The guidance proposes reducing sodium content in foods in two phases: a short term phase to be implemented over two years and a long term phase to be implemented over 10 years. The FDA has divided foods into 150 categories, from breakfast cereals to frozen pizzas, and established sodium content targets for each category. For instance, the sodium content of ready-to-eat white bread and rolls, which currently averages 523 mg of sodium per 100 g, would drop to 440 mg/100 g in two years and to 300 mg/100 g in 10 years. The gradual reduction in sodium content would give companies time to reformulate their products and consumers time to adjust to less salty food, officials said.

Industry reaction to the guidelines has been mixed. Two industry giants, Nestlé (the largest food company in the world) and Mars, said they welcomed the new guidelines and would work with the FDA in their implementation. But, the Salt Institute, an industry group, charged that the FDA had ignored growing evidence that population-wide sodium reduction was unnecessary and potentially harmful, citing among other studies a pooled analysis of four large prospective studies published recently in the Lancet.2 “The issuance today of new ‘voluntary’ sodium reduction mandates by the FDA is tantamount to malpractice,” the institute said.
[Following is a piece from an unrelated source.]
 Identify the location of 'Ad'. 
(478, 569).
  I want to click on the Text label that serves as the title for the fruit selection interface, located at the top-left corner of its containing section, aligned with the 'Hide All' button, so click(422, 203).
But in a viewpoint article in JAMA, Tom Frieden, director of the US Centers for Disease Control and Prevention, took issue with critics who argue sodium reduction efforts pose substantial health risks.3 Such arguments, Frieden wrote, are based “in part from a few studies with inconsistent findings at lower levels of estimated sodium intake” that “have fundamental flaws.”

The United Kingdom set voluntary sodium reduction targets in 2003, he noted, and by 2011 sodium intake in the UK had decreased by 15%.4 “During this same period, average blood pressure decreased, and, following no change in prior years, deaths from ischemic heart disease and stroke decreased by approximately 40%,” he wrote. In the US, reduction of sodium intake by 1200 mg/day as sought by the FDA guidelines would prevent up to an estimated 500 000 deaths and save an estimated $100bn (70bn; €90bn) in healthcare costs over a decade, he said.

The draft guidelines for the two year target are open for public comment for 90 days. The guidelines for the 10 year targets are open for comment for 150 days.